The False Assumptions of Democracy was the name given by philosopher Anthony M. Ludovici to two of his major writings: a longer book, first published in 1921, and a series of articles published in the South African Observer from 1956 to 1958.
Although they both bore the same name, the contents of each work was completely different. This new edition combines both works into one volume for the first time.
In this book, Ludovici sets out the reasons why democracy, as practised in the current liberal west, is a fraud which deliberately misrepresents itself as "government by the people" when in fact it is a tightly-controlled autocracy in which the masses actually have little say in the day-to-day running of the affairs of state.
"It is therefore a manifest fraud to speak of Government, in the present English sense, as a 'Democracy' and to imply thereby that it bears any likeness to the only true Democracy -- that of the ancient Greeks, which meant 'not government in the interests of the people, nor government by the people or their representatives, ' but 'direct management of the state by the mass of the people themselves.' Yet, when English statesmen and politicians, together with their credulous dupes, use the word 'Democracy' as denoting their form of government, their intention is obviously to give the impression that the Greek polysyllable, and all that it meant to the ancient Greek world, is being properly used to signify their own political system."

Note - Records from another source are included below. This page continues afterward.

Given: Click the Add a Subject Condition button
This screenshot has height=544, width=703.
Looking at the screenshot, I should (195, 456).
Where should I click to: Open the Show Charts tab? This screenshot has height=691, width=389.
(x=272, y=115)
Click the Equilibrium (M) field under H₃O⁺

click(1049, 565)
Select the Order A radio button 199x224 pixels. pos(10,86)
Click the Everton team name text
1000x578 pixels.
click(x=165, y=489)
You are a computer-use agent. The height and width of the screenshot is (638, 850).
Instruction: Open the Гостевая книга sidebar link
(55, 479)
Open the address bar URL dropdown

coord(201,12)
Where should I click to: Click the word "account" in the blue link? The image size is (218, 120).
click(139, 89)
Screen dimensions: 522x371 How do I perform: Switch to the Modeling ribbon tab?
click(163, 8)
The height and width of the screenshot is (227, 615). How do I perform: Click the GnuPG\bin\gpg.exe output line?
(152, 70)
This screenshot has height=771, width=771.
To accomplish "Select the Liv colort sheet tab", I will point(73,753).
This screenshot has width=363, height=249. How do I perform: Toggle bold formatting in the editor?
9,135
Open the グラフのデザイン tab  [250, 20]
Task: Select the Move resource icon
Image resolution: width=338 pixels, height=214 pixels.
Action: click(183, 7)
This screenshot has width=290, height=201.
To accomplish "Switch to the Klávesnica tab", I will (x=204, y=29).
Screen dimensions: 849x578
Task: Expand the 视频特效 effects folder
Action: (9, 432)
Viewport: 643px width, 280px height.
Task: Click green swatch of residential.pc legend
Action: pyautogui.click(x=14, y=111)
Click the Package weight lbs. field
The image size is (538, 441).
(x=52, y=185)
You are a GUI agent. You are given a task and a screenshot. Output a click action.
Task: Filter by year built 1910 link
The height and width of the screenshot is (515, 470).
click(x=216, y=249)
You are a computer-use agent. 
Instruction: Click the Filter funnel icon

His core argument is that "democracy"--as currently interpreted--is based on a theoretical, and utterly impossible, presumption of the inherent equality of all members of society.
"Democracy, cleared of all the idealistic froth with which demagogues are wont to recommend it, is merely a grandiose device for appeasing Envy. For to ache with the envy of privileges and powers which can be enjoyed only by being born of different parents, is intolerable. Thus, in a Democracy, the only differences tolerated are contingent on cash values, and the only inequalities suffered are therefore those which elevate a Plutocracy to the top, because this happens to be the sine qua non of everybody's having a chance of appeasing envy by acquiring cash worthiness. Democracy is consequently the polity of choice for an envious people."
The author then moves to perceptively analyse society in all of its iterations--private property, the justice system, political construction, education and social policies, showing in each instance the contradictions inherent in modern "democracy."
Finally, he posits the alternative: the development of an aristocratic ruling class through advanced eugenics, and more hands-on day-to-day decision making as the ancient Greeks originally envisioned government.